I don’t know why I assumed that if the spirit of another famous person were to come to me, seeking assistance in moving on from this world, he or she would have been a renowned singer.
The gentleman in the suit walked around to the passenger side of the mini truck. He had an unusual aura of authority because it was in no way stern or superior and because it was twined with an air of congeniality.
“Sir, I am honored, I really am, that you would come to me for assistance. I’m an admirer. If I survive this, I’ll do what I can for you. But, see, there’s so much going on in Roseland that my head will explode if I have to think about one more thing.”
He put his hands to his head and then flung them away, fingers wide, as if depicting the consequences of a detonating skull.
“Yes, exactly.

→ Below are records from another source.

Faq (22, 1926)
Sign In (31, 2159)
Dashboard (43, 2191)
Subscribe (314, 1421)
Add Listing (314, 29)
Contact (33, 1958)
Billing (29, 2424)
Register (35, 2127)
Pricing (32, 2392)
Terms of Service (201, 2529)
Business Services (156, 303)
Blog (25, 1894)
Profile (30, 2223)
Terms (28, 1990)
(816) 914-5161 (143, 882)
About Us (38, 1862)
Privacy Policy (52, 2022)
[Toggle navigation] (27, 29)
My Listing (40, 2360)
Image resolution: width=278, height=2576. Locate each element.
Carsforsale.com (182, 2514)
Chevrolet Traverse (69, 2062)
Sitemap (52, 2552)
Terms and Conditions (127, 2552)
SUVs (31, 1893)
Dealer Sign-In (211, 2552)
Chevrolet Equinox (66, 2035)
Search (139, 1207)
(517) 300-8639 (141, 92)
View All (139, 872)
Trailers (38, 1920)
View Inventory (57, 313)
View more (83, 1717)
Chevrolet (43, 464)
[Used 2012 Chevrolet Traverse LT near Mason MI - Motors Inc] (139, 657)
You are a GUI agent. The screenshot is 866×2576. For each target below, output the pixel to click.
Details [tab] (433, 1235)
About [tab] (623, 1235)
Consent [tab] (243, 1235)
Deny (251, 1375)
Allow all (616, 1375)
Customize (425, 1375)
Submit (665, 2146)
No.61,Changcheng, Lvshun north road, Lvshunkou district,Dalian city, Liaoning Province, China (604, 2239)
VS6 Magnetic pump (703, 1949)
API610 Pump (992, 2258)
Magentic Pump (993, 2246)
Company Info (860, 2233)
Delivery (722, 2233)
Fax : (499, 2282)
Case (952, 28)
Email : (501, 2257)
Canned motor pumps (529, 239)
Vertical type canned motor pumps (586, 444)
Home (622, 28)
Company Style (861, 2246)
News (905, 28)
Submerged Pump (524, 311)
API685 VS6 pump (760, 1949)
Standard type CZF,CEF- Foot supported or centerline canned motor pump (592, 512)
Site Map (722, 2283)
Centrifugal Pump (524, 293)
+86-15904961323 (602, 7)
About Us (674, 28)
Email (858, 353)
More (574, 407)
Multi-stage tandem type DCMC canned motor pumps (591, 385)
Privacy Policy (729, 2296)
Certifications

I’m sorry about this. Never say no to a spirit in need. That’s my motto. Well, it’s not my motto, but it’s a principle of mine. I don’t have a motto. Unless maybe ‘If it’s worth eating, it’s worth frying.’ I’m babbling, aren’t I? That’s because I’m such a fan. I really am. I guess you hear that all the time. Or did when you were alive. I guess you don’t hear it as often since you’re dead.”
The dire situation in Roseland was not so much the reason for my nervous babbling. And I was not rattled by the fact that I really was an admirer of his work. Those were both causes, but I was also intimidated by that deadpan expression, which suggested that he had the patience to outwait me until my resistance wilted, and because it reminded me of the wit and intelligence that were behind it. Elvis? Piece of cake. Sinatra? Mostly easy. But I was out of my league with this one, who was probably smarter than me by a factor of ten.
“You’ve waited a long time to cross over,” I said. “Must be thirty years. Give me another day. Then we’ll talk. Or I’ll talk, since you can’t. But just now, you know, there’s all these bad people. And dead bodies. The woman on the horse. The imprisoned boy. And a ticking clock. You know all about ticking clocks. Who knows more about ticking clocks than you? And I’ve got pigs to deal with! They’re big, mean, walkin’-tall pigs, sir. You never had to deal with primate swine. I’d be no good for you right now.”
He smiled and nodded. He waved me on.
As he turned away, before he dematerialized, I said, “Wait. Mr. Hitchcock.”
He faced me once more.
“You weren’t … you didn’t … I mean, you didn’t die here, did you?”
He grimaced and shook his head. No.
“Did you ever visit Roseland when you were alive?”
He shook his head again.
“Back in the day, did you ever do business with Constantine Cloyce’s movie studio?”
He nodded, and his expression was uncharacteristically fierce.